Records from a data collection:
········

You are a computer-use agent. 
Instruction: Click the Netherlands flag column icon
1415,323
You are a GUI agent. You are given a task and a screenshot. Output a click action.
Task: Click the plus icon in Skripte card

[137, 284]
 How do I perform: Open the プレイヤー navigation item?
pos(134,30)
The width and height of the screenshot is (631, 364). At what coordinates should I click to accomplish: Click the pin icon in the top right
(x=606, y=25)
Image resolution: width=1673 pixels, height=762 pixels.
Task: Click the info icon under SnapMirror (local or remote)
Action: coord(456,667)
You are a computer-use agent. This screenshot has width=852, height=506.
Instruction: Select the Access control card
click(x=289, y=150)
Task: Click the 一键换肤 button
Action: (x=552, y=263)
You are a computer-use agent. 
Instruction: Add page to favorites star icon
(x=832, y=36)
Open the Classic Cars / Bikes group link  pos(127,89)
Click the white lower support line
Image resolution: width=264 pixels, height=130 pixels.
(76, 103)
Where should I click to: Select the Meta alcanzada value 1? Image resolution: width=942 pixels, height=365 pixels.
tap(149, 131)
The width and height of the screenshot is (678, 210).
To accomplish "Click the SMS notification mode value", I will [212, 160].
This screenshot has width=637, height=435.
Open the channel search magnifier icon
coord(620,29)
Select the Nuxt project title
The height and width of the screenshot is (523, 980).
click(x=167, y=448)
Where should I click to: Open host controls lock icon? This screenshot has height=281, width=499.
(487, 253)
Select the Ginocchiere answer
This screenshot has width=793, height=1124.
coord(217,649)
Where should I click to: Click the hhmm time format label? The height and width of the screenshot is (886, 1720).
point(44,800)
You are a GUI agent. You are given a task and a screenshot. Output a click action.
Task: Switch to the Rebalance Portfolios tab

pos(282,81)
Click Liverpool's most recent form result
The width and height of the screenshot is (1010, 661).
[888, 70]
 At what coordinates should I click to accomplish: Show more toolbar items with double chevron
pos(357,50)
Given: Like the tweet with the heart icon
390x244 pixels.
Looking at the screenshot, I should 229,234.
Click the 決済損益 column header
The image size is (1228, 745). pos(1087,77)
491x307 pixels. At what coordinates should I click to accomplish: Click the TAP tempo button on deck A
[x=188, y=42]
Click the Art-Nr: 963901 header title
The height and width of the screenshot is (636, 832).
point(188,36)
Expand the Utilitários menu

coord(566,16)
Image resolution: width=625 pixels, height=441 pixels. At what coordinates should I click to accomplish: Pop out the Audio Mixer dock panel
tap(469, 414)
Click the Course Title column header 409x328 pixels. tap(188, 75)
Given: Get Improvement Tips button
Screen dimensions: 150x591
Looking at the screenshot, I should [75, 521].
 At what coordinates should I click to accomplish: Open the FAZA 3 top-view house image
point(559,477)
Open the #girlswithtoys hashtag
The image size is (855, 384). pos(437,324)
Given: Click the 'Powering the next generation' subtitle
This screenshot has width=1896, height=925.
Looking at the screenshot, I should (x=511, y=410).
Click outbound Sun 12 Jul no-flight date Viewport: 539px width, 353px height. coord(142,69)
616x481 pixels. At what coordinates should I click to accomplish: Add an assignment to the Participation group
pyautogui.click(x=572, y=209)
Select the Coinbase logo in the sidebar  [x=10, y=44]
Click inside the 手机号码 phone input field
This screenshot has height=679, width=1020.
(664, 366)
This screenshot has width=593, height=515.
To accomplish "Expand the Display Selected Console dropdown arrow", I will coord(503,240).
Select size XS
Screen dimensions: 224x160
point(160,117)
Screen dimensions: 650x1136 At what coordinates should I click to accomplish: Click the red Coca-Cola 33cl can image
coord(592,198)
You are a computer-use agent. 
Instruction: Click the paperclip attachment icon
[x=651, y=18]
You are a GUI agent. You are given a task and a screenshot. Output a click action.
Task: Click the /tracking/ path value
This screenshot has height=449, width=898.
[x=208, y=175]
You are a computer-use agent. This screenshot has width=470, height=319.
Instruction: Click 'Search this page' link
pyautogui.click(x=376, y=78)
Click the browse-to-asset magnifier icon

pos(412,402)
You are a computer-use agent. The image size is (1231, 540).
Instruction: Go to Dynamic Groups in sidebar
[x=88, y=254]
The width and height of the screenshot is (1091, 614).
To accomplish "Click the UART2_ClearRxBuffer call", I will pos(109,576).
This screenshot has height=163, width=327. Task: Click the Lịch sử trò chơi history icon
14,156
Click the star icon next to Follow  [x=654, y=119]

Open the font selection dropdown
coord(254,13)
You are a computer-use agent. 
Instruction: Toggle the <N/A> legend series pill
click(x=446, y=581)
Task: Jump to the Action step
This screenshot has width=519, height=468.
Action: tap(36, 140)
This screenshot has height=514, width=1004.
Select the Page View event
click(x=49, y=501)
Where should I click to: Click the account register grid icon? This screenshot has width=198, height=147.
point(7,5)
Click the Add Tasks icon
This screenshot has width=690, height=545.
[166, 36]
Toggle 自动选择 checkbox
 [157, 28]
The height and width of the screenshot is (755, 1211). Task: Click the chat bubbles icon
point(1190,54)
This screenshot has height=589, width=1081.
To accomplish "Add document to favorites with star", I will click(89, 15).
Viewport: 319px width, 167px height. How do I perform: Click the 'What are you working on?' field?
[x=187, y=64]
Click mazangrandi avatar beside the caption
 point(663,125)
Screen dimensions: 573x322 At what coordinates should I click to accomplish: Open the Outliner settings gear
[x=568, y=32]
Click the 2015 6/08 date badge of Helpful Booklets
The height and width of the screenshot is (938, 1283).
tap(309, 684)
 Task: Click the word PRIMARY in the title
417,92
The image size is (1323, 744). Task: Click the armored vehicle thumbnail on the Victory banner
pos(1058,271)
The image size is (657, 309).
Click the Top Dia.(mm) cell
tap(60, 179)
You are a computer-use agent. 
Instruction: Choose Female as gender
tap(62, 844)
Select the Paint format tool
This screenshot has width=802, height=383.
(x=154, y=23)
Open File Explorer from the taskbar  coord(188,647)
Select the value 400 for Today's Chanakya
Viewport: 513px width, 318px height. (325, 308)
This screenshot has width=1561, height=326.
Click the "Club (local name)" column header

········

** WHAT YOU ARE ASKED TO DO **
Starting from the line containing "Select the value 400 for Today's Chanakya", repeat each line through the end of the entries, exactly.

** TASK ANSWER **
Select the value 400 for Today's Chanakya
Viewport: 513px width, 318px height. (325, 308)
This screenshot has width=1561, height=326.
Click the "Club (local name)" column header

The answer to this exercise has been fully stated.